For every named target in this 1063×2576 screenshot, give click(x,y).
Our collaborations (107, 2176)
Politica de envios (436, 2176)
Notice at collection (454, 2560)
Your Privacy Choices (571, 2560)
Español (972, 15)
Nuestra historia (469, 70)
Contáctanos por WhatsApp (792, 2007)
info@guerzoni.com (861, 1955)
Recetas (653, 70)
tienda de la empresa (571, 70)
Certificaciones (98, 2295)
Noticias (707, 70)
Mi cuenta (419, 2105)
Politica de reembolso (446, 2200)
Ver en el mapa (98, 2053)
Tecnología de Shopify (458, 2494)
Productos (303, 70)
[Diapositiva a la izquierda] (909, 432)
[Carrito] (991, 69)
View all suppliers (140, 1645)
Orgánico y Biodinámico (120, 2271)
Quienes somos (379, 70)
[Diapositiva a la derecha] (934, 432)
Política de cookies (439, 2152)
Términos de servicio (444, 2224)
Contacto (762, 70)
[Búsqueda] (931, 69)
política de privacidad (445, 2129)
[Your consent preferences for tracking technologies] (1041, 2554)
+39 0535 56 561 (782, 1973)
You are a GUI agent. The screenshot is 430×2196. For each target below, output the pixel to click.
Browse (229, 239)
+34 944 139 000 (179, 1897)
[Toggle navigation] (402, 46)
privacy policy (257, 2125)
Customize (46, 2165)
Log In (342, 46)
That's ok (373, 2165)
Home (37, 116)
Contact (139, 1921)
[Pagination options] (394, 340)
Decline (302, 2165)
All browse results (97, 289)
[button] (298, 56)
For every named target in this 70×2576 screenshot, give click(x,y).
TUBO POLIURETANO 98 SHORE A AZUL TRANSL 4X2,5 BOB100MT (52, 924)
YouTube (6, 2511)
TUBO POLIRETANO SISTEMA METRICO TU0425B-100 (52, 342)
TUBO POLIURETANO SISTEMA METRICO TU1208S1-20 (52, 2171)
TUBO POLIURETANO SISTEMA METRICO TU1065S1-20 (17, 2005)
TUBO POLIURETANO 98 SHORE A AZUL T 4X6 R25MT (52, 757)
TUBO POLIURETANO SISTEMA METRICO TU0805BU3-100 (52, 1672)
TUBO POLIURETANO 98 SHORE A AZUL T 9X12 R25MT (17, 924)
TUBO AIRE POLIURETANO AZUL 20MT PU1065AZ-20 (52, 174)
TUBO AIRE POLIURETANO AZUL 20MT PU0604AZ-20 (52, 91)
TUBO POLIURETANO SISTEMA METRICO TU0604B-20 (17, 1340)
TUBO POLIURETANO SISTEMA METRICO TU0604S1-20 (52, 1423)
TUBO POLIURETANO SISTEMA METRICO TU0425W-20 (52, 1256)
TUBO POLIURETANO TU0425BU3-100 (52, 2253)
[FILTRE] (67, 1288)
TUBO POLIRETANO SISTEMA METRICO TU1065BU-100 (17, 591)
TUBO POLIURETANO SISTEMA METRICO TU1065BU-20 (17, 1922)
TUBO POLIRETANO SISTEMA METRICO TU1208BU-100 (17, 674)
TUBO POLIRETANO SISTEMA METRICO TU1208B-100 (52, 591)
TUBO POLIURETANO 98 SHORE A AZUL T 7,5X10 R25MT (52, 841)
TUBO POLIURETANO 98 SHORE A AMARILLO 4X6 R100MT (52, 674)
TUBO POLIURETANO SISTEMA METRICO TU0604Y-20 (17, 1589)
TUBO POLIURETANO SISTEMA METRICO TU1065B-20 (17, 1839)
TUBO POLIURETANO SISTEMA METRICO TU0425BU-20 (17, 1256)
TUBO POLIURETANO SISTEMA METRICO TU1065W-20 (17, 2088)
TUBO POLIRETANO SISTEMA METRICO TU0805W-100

ASSIGNMENT:
Set down, unchanged, only those lines above that fall between the line with "privacy policy (257, 2125)" and the line with "TUBO POLIURETANO SISTEMA METRICO TU1065S1-20", the two end lines included.

RESPONSE FOR THIS EXERCISE:
privacy policy (257, 2125)
Customize (46, 2165)
Log In (342, 46)
That's ok (373, 2165)
Home (37, 116)
Contact (139, 1921)
[Pagination options] (394, 340)
Decline (302, 2165)
All browse results (97, 289)
[button] (298, 56)
For every named target in this 70×2576 screenshot, give click(x,y).
TUBO POLIURETANO 98 SHORE A AZUL TRANSL 4X2,5 BOB100MT (52, 924)
YouTube (6, 2511)
TUBO POLIRETANO SISTEMA METRICO TU0425B-100 (52, 342)
TUBO POLIURETANO SISTEMA METRICO TU1208S1-20 (52, 2171)
TUBO POLIURETANO SISTEMA METRICO TU1065S1-20 (17, 2005)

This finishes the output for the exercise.